The records that follow are to be reproduced verbatim.

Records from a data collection
══════════
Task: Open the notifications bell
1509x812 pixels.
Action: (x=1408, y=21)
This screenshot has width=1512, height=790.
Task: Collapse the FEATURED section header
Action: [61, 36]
══════════
> [OUTPUT FOR THIS TASK]
Task: Open the notifications bell
1509x812 pixels.
Action: (x=1408, y=21)
This screenshot has width=1512, height=790.
Task: Collapse the FEATURED section header
Action: [61, 36]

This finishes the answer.